Supplied data:
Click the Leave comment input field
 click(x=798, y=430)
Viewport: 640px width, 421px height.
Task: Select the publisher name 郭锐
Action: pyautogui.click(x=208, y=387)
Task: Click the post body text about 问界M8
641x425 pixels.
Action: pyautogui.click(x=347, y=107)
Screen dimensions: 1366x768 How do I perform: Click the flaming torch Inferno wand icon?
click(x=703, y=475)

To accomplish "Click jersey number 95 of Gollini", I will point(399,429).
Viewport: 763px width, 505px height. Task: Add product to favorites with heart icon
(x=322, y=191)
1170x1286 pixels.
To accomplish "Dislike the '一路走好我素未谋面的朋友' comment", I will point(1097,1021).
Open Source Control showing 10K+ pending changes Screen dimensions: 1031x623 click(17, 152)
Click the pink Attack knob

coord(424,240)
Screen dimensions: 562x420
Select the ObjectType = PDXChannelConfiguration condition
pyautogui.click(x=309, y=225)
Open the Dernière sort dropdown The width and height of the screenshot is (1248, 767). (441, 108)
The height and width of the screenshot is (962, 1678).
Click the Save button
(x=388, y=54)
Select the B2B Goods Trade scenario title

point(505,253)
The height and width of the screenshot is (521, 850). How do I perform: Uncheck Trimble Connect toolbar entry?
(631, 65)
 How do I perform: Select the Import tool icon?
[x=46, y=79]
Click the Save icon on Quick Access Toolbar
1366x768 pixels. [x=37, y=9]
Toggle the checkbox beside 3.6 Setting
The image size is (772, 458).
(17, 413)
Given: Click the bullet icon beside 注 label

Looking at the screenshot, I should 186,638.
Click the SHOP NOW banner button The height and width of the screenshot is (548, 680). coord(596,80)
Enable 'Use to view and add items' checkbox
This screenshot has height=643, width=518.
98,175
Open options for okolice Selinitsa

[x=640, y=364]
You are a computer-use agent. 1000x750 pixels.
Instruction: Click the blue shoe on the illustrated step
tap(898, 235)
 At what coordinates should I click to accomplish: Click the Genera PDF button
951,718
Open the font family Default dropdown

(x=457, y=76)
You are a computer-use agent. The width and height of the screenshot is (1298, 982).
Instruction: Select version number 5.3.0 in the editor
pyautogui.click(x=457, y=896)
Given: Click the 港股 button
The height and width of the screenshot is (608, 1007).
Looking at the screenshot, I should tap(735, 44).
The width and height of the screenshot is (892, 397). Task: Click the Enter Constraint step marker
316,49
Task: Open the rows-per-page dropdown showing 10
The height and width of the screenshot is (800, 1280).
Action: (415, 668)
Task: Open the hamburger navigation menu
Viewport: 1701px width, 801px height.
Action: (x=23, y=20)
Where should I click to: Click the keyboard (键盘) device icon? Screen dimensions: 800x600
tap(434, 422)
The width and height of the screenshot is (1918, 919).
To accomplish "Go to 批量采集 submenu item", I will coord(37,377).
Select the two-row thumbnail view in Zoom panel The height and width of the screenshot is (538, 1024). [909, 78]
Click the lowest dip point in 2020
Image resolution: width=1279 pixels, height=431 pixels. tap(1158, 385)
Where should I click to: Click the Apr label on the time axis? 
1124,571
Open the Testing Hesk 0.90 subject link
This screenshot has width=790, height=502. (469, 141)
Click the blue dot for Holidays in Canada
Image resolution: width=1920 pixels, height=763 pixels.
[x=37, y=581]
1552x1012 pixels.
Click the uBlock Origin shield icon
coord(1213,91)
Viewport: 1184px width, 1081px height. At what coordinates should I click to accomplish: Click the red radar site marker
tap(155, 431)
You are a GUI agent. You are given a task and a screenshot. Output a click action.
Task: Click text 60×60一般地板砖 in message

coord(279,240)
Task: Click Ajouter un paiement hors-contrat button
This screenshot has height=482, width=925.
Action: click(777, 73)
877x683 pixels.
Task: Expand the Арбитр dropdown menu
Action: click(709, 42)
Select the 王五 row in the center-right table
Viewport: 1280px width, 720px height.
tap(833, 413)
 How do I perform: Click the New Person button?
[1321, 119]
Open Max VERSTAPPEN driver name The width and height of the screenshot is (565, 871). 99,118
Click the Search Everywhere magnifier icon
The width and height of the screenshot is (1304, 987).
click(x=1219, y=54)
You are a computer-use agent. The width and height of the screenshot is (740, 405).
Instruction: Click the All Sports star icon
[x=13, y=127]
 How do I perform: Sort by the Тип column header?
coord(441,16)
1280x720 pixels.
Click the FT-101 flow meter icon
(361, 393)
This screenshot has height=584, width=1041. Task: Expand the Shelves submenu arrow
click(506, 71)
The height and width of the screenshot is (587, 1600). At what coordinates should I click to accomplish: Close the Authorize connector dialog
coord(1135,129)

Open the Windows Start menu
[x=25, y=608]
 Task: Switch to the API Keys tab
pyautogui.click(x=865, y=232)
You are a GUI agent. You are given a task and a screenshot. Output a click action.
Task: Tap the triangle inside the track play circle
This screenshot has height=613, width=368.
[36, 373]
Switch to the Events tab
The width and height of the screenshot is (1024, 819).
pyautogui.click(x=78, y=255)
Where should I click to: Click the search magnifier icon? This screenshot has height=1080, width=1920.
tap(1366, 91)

Prompt: All lines above from the line with "Click the lowest dip point in 2020" through the line with "Task: Click Ajouter", both included, are to be set down exactly, with nothing else.

Response to the exercise:
Click the lowest dip point in 2020
Image resolution: width=1279 pixels, height=431 pixels. tap(1158, 385)
Where should I click to: Click the Apr label on the time axis? 
1124,571
Open the Testing Hesk 0.90 subject link
This screenshot has width=790, height=502. (469, 141)
Click the blue dot for Holidays in Canada
Image resolution: width=1920 pixels, height=763 pixels.
[x=37, y=581]
1552x1012 pixels.
Click the uBlock Origin shield icon
coord(1213,91)
Viewport: 1184px width, 1081px height. At what coordinates should I click to accomplish: Click the red radar site marker
tap(155, 431)
You are a GUI agent. You are given a task and a screenshot. Output a click action.
Task: Click text 60×60一般地板砖 in message

coord(279,240)
Task: Click Ajouter un paiement hors-contrat button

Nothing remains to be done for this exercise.